Bu olay Perşembe günü, yani Allah Resulü’nün (s.a.a) vefatından dört gün önce gerçekleşti. Hatırlatmak gerekir ki, Pegamber (s.a.a), Hz. Ali’nin velayeti konusunda her türlü muhalefete engel olmak için içlerinde Ebubekr, Ömer, Osman, Ebu Ubeyde Cerrah, Talha, Zübeyr, Abdurrahman b. Afv ve Saad b. Ebi Vakkas[3] gibi kimselerinde olduğu bir grubu Üsame’nin ordusuyla İslam ülkesinin en uzak sınırına (Rum sınırına) gönderdi. Oysa Peygamberin, vefatına az bir zaman kalmışken askeri gücü devletin merkezinden uzaklaştırması zahirde uygun değildi. Çünkü İslama yeni girenler, etraftaki kabileler, komşu ülkeler baş kaldırabilirlerdi. Ama Peygambere (s.a.a) göre böyle bir kararın mantıklı yönü Hz. Ali’nin (a.s) halifeliğine muhalif olanları Medine’den uzaklaştırmaktı. Peygamber (s.a.a) vefatından birkaç gün önce  bu orduyu hazırlamış ve şöyle buyurmuştu: ‘Kim Üsame’nin ordusuna katılmazsa Allah ona lanet etsin!’[4] . Peygamber (s.a.a) Hz. Ali’nin (a.s) Ammar, Miktad, Selman gibi dost ve destekçilerini bu orduya katılmaktan muaf tutmuş ve Hz. Ali’nin de (a.s) adı bu orduda geçmemiştir.[5]

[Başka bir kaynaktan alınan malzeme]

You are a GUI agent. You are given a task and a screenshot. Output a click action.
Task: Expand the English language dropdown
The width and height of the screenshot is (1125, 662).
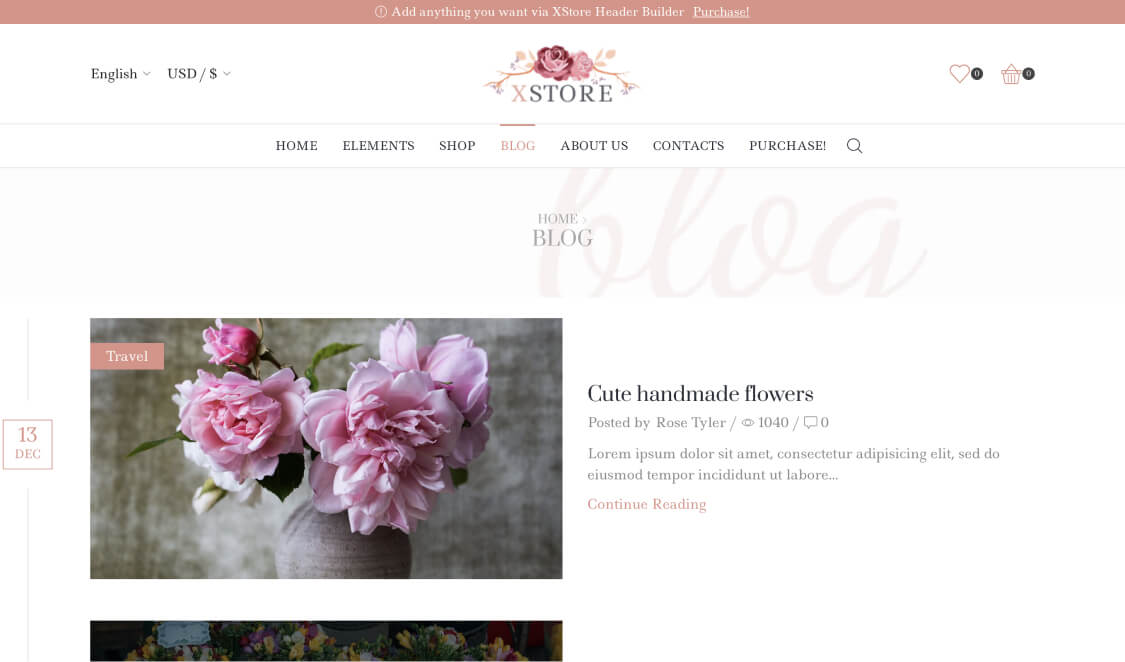(x=121, y=74)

Bütün bu tedbirlere rağmen Peygamberin vefat ettiğ söylentisi çıkınca bir grup ordudan ayrılmış ve Medine’ye dönerek Peygamberin evinde toplanmışlardı. Perşembe günü olayıda bu şekilde gerçekleşti.

Tarih Ömer’e itiraz edenlerin isimlerini yazmıştır. Onlardan biri Cabir b. Abdullah Ensari’dir.[6]

İbn-i Abbas’ın hadisine ve rivayet ettiği o olaya bir daha baktığımızda göreceğiz ki, o durumda ve Peygamber (s.a.a) o haldeyken yanında yapılan tartışma ve çekişme asla doğru bir iş değildi. Peygamberin (s.a.a) vasiyetini yazamamasının nedeni bu tartışma ve çekişmeydi. Ömer b. Hattap itirazda bulunmasaydı ve Peygamberin (s.a.a) huzurunda böyle bir çekişme olmasaydı vasiyet yazılacaktı.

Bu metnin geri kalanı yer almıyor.